# Toilet Paper And Towel Bar



## mjwencl (Feb 25, 2004)

Our 2004 Outback 25RSS had a towel holder, toilet paper holder, and even a toothbrush holder in the bathroom. Now our 2011 Outback 260FL does have a hook on the back of the bathroom door and some hooks on the wall over the stool wall but where and what have you put your toilet paper holder and towel bars? And where did you find what you installed?

Inquiring minds want to know...









Michael


----------



## CamperAndy (Aug 26, 2004)

They are never installed since most people have different ideas on where they should go. If you did not have a bag in your trailer with these fixtures for you to install then just go to home depot and get what you need. We just threw away what came with our trailer as it was just cheap and the DW wanted something else installed.


----------



## mmblantz (Jul 1, 2007)

We never even installed our stuff as their is not much room in there. We put a towel rack over the door and the TP just sits on little side shelf out of the way. This gives us more elbow room.---Mike


----------



## D.P. (Nov 8, 2009)

DW got a free standing T.P. holder at "Target" and even matches the bath room hardward nicely.


----------



## RVdogs (May 5, 2010)

mmblantz said:


> We never even installed our stuff as their is not much room in there. We put a towel rack over the door and the TP just sits on little side shelf out of the way. This gives us more elbow room.---Mike


+1


----------



## ember (Jan 17, 2008)

D.P. said:


> DW got a free standing T.P. holder at "Target" and even matches the bath room hardward nicely.

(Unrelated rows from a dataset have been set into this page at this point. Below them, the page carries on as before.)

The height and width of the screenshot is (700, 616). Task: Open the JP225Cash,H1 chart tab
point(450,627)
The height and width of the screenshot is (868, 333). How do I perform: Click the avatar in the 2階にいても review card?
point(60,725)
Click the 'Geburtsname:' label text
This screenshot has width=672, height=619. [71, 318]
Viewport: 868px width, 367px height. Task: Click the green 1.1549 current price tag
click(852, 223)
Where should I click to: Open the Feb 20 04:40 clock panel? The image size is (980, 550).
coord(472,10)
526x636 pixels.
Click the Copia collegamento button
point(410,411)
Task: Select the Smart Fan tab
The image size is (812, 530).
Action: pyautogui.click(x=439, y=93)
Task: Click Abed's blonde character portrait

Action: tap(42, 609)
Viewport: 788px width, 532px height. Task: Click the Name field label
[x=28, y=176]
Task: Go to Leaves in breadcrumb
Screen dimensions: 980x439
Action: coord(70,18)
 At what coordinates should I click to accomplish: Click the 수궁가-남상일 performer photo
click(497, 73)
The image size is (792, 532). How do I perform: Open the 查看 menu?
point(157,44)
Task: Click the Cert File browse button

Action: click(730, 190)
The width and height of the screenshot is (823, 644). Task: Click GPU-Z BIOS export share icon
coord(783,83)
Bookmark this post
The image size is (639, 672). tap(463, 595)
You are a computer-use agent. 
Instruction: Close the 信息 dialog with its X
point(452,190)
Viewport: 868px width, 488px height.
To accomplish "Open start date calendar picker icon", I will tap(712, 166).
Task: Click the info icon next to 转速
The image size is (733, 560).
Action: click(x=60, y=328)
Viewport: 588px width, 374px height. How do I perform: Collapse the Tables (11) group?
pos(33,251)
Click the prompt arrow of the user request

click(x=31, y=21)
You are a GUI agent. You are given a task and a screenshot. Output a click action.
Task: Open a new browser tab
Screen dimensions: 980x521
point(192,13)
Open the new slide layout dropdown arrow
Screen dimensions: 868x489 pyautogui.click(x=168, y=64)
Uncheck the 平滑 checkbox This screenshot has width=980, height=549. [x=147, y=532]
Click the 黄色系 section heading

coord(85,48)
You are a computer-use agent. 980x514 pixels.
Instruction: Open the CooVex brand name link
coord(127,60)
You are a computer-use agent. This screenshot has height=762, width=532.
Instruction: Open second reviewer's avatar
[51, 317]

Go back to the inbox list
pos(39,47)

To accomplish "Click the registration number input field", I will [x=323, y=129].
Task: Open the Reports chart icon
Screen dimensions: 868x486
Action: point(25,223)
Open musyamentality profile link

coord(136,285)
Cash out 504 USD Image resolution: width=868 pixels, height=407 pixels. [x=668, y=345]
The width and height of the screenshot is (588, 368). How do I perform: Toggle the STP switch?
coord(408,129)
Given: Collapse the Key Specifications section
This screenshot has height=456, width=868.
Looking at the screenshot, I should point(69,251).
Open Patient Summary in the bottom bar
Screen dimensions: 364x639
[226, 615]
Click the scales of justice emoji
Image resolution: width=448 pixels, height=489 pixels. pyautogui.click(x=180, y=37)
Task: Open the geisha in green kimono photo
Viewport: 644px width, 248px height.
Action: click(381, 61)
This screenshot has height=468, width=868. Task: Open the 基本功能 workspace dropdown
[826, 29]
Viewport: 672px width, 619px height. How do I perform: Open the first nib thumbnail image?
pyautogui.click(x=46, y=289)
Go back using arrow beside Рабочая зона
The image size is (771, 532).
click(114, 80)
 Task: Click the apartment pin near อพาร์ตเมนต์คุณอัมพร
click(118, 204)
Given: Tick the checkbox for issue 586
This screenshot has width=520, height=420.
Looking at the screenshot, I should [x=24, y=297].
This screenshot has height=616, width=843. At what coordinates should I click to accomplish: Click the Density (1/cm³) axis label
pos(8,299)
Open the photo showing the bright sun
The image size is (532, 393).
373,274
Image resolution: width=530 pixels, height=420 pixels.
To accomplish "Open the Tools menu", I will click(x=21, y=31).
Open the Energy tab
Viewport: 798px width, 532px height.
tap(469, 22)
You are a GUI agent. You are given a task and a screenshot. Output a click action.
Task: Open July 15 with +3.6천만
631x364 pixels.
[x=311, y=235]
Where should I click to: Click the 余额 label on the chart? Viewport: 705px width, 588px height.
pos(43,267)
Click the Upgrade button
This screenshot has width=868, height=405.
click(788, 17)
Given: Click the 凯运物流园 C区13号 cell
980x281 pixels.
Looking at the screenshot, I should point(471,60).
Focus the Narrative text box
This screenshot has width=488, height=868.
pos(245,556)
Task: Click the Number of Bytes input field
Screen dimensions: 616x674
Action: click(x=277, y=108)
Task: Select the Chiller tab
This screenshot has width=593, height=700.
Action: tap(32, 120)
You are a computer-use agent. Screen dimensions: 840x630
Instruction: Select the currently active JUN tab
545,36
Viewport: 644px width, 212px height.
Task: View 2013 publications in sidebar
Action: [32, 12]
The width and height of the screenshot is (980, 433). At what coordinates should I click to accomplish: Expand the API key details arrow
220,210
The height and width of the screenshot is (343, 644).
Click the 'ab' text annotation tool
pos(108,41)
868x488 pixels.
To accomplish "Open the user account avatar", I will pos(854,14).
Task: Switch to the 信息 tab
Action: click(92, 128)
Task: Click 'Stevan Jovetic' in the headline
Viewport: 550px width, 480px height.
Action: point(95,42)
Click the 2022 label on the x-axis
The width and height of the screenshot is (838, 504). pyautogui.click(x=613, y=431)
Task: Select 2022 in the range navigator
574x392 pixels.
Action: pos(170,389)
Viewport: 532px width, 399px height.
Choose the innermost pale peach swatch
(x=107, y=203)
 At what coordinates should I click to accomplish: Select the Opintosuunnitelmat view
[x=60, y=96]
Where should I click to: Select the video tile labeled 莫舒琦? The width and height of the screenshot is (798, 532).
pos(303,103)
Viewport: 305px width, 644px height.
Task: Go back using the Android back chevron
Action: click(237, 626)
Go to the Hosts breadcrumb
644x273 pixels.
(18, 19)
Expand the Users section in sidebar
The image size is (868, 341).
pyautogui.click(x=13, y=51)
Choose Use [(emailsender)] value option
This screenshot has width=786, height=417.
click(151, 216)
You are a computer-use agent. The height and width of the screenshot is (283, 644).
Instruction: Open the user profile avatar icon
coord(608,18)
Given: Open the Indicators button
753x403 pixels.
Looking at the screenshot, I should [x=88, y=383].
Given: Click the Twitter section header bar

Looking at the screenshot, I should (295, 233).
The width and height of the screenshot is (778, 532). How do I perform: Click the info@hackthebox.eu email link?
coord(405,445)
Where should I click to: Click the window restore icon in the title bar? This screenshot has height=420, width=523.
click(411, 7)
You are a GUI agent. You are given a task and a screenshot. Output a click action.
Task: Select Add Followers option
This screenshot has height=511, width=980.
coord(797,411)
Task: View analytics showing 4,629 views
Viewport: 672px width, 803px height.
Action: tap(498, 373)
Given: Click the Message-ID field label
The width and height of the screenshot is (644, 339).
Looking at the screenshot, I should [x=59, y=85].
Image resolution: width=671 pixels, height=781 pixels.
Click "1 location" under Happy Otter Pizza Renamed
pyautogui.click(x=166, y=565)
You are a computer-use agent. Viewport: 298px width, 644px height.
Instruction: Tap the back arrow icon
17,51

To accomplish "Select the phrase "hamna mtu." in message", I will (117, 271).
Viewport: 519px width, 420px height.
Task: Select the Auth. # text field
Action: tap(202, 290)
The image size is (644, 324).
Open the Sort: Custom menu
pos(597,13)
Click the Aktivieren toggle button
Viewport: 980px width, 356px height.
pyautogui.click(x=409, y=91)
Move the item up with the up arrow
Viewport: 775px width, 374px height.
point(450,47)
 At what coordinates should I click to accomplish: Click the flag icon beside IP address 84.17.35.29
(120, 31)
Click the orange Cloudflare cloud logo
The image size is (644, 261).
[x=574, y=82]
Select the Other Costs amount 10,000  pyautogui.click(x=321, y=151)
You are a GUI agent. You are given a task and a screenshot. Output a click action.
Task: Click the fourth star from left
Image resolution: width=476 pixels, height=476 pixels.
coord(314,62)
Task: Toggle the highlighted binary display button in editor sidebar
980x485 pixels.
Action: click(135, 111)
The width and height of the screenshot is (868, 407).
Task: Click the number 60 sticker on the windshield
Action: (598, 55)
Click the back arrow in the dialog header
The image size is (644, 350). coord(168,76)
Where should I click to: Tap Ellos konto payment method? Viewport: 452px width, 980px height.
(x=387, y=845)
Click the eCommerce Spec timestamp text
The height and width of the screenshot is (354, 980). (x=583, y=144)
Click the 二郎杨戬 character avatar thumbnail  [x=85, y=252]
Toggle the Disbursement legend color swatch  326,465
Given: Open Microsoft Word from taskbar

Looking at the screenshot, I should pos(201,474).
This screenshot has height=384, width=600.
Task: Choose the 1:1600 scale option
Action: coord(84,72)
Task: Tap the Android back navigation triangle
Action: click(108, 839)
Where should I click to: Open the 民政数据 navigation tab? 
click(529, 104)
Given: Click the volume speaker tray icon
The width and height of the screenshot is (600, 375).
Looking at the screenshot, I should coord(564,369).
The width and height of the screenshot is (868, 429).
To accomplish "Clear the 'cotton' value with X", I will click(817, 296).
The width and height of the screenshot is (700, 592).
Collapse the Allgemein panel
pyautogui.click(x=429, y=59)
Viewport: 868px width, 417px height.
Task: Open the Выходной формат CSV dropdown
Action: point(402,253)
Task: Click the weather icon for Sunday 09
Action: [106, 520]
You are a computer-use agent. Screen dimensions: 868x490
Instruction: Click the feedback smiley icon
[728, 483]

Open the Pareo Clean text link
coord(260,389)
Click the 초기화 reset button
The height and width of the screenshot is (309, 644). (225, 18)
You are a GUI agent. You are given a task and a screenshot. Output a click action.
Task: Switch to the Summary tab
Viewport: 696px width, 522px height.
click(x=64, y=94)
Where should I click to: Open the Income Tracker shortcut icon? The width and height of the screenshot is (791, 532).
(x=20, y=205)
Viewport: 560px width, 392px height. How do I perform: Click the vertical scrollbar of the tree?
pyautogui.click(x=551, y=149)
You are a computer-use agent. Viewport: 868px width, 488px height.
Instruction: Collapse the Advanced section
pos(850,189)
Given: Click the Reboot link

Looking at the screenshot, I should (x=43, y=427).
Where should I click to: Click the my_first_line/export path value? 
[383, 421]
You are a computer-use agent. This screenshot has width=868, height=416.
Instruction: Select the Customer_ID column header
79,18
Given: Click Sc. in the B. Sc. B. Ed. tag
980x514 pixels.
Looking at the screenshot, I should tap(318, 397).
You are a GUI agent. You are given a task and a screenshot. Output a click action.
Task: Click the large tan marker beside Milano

this is what we did too! only we went to TJMaxx and also got a matching trash can and put a piece of sticky back velcro on and no moving when traveling but easy enough to move for cleaning!!


----------



## Patty (Mar 4, 2010)

I like my toilet paper to roll. Someone here had this idea and I borrowed it


----------



## cdnbayside (Jul 16, 2009)

Ikea has some neat stuff. 4 bar towel holder screwed into the medicine cabinet and toilet paper holder screwed into the sink cabinet. Machine screws and nuts used.


----------



## Oregon_Camper (Sep 13, 2004)

Patty said:


> I like my toilet paper to roll. Someone here had this idea and I borrowed it


Pretty sure you borrowed that idea from me....


----------



## mjwencl (Feb 25, 2004)

I like the idea of using the toilet paper holder on a stand. We will have to check out the towel bar holder some more. Thanks for the ideas!

Michael


----------



## Up State NY Camper (Apr 7, 2010)

D.P. said:


> DW got a free standing T.P. holder at "Target" and even matches the bath room hardward nicely.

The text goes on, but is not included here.